Friday, August 14, 2020

Brazil's Ecumenical Bible

Brazilian publisher Edições Loyola has announced an updated edition of their Tradução Ecumênica da Bíblia (TEB), one that moves it from being derived from French to directly from the original languages.  The project to create a translation was supervised by Danilo Mondoni, a Jesuit theologian. He's also the Director and General Editor of the publish house doing the printing. TEB was originally published in France in 1975, and it was in 1994 that Edições Loyola produced a translation in Portuguese that was based on that version. This newest edition brings with it the most recent textual and archeological scholarship. It apparently has a unique format, which I will get into here, and although it is published by a Roman Catholic press, it is truly intended to be 'ecumenical.'

Since the 1990s this has been the only ecumenical translation available in Brazil. As a former evangelical missionary there, I can attest that I never saw it in use among evangelicals or Pentecostals. Presumably it is more common in Roman Catholic and traditional mainline Protestant churches. The notes in the new edition were created by people representing various Christian confessions, as well as Judaism. This is reportedly taken to the point that, where there are contested interpretations this is called out. In one lecture I listened to about the updated TEB someone involved affirmed that the mix of Christians included evangelicals. While this isn't something I doubt, I am skeptical that it will do anything to encourage use among conservative Christians. The involvement of so many non-evangelicals will likely raise undue suspicion, and the very different format from standard Protestant Bibles won't help its case either. Consider the following:
  • The books of the Old Testament (Hebrew Scriptures) are placed in the traditional order of the Jewish Tanakh. This means that it's divided into Torah, Prophets, and Writings, resulting in a format that will be alien to most Christians, whether Catholic or Protestant.
  • Previous editions of TEB already included deuterocanonical (aka 'apocryphal') books that are considered canonical within Roman Catholicism: Esther (Greek version that includes additional text and actually mentions God), Judith, Tobit, 1 & 2 Maccabees, Wisdom, Ecclesiasticus, Baruch, and the Letter of Jeremiah. This new version adds to those the books that are included in the Orthodox canon: 3 & 4 Esdras, 3 & 4 Maccabees, The Prayer of Manasseh, and Psalm 151. This section of writings is included in the middle, between the testaments.
To review, the format of the Hebrew Scriptures will follow that of the Jewish tradition, and a number of additional (from the Protestant perspective) books will be included in the middle. If you know anything about evangelicals and Pentecostals, and in particular the rank-and-file members of those religious traditions, this is all prone to arousing more than a little suspicion. Further, it is not a format conducive to regular use in their churches, where people customarily use Protestant Bibles following its standard format. 

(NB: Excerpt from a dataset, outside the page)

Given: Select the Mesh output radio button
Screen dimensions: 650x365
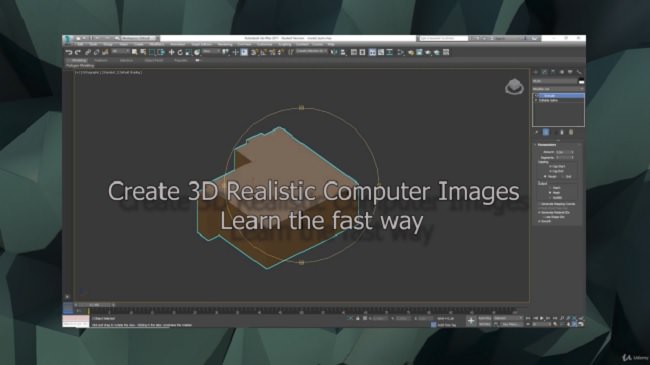Looking at the screenshot, I should 551,192.
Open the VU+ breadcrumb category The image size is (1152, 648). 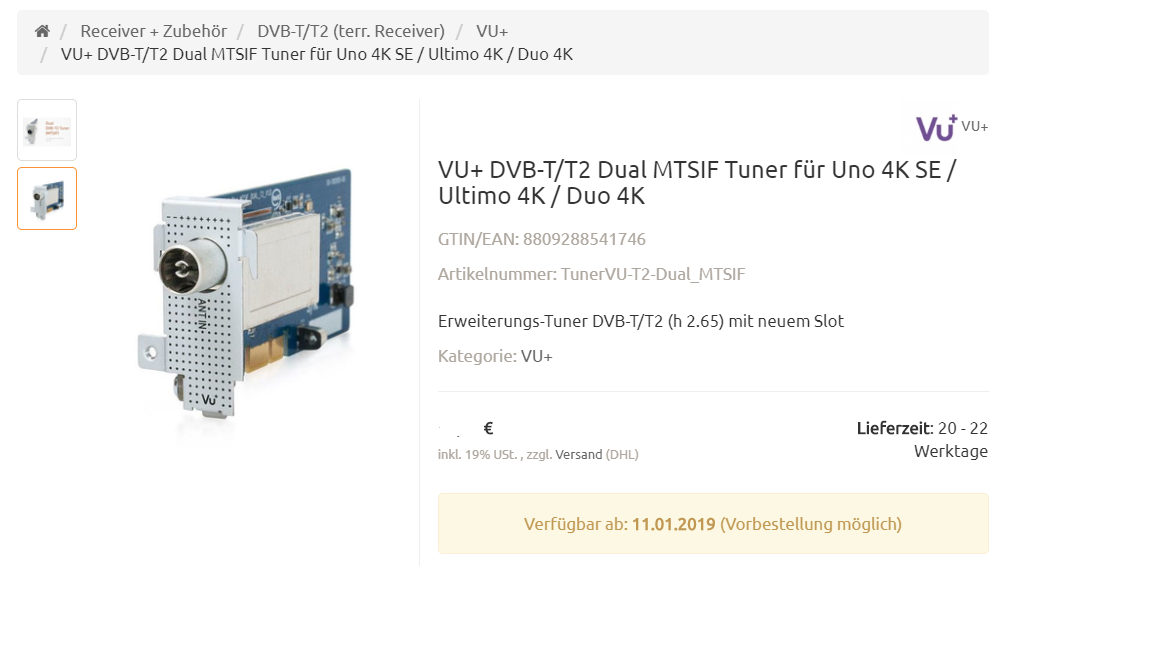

Having said all that, perhaps it doesn't matter that evangelicals and Pentecostals won't use it. The market is flooded with their preferred translations already. This new, thoroughly revised and updated edition of TEB will address another need, that for a quality translation with extensive notes including the most recent research. It may not ever be a Bible used for liturgical purposes, but as a study Bible it should be excellent. 

While as a Unitarian Universalist and Humanist I don't approach scripture in the same way as Christian and Jewish people, I can both appreciate the contribution this will make to study of the Bible, and also can see potentially using it myself. Aside from my own reading, this is the sort of edition of the Bible that could come in handy when providing pastoral care to Brazilians. Although my focus will be in community ministry in Brazil and the United States, and in particular in practical terms, doubtless I'll have occasion to provide counsel, encouragement, or solace to Brazilian people. With this edition I'll be able to reference writings relevant to where they are without having to switch Bibles, or carry an expressly Roman Catholic edition with me. 

Although this updated edition is not yet readily available in the United States, if I don't find it here I'll seek out a copy on my next visit to Brazil. It will certainly be a good one to have in my personal library.